Not wanting to wimp out any further, I used the 8lb dumbbells where required and was pleasantly surprised to lift them quite well. Not so well that I’m looking to graduate to a heavier pair, but it was closer to easy than the last time. I threw in a few extra stretches after the workout to make sure that I was ready for the lunges. Even then, I didn’t rush them and concentrated on maintaining proper form. We’re often so wrapped up in completing our reps that we forget to be mindful of our posture and/or foot placement. That’s usually the root cause of injury, as opposed to missing one or two reps. It’s actually kind of funny that I did miss one of the walking lunges and had to do number thirty-eight before going to sleep. Yep, I’m that banal, but Jesus is working on me; and I’m getting better every day.
Saturday went according to plan. Thank the Lord and knock on a 2×4! The weather was glorious and I was ready for the road. Although the sun was out, there was wind and the atmosphere was actually quite cool. I’m glad for the wind because it’s a condition I’ll need to get used to for the Daytona 5k in January. Just like the last road run, I didn’t start with a five minute warm-up walk but relied on my stretching to get ready. It felt really good to make that first lap. I ran the whole thing and didn’t feel fatigued at all. About half-way into the second lap, I decided to walk a little then took back up with a run. I walked a bit more for the third lap but then really cut loose for the last run interval that ended at 2.5 miles. Afterwards, I just went for a walk with no particular distance in mind. It was just a pleasant brisk-walk home that just happened to end at about 3.11 miles. That’s right, kids. I did a 5k in about 42 minutes without really trying.
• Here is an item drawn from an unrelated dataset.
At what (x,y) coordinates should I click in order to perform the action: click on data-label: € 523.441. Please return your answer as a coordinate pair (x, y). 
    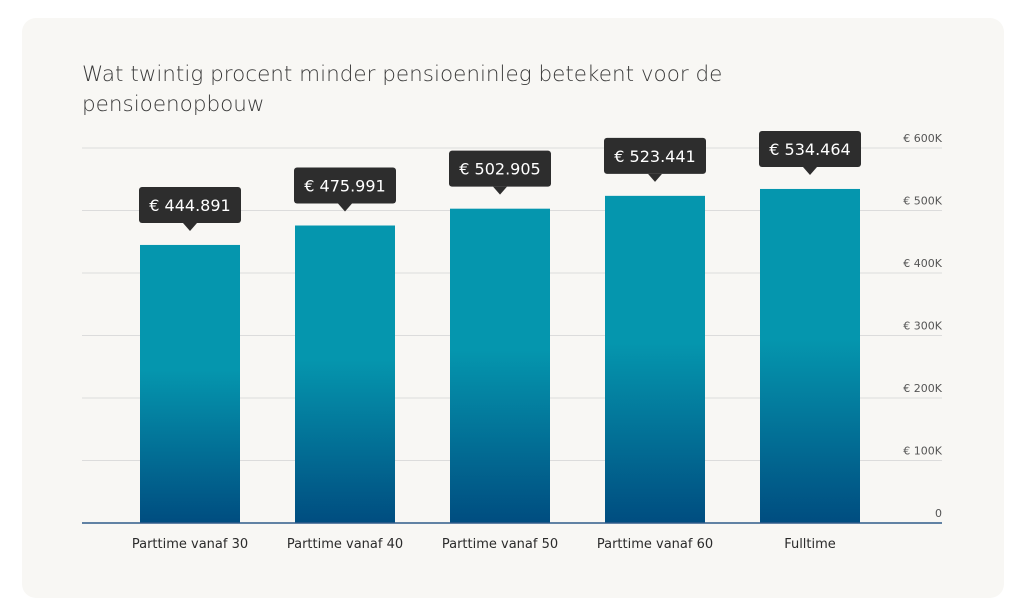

My pace was much better than during the race and I felt quite good. The walking lunges have definitely made a difference. However it was extremely difficult to do the daily dose of thirty-nine lunges although I stretched before and took my time. My legs were s-o-r-e and I dragged myself to complete the Exercise TV Sports Cool Down video because it was the only way to loosen up those muscles. Afterwards, I was laid out on my exercise mat and just plain done. Talk about earning a shower which was considerably safer than a soak in the tub because I was more than ready for a nap, and didn’t really care where. That night I was extremely tired and looked like I hadn’t slept in a couple days, which couldn’t be further from the truth. My sister reminded me that I’d gone non-stop without any proper rest days since last month and urged me to skip all exercise on Sunday. To which I replied, “But that’s my forty lunges!” However, she made me promise to skip it…and I did. So Sunday was a rest day which makes me look forward to Monday and a flashback workout. You’ll see, or rather read all about it. No retreat, no surrender and no excuses! These were My Fitness Revolution Days: 384 to 387.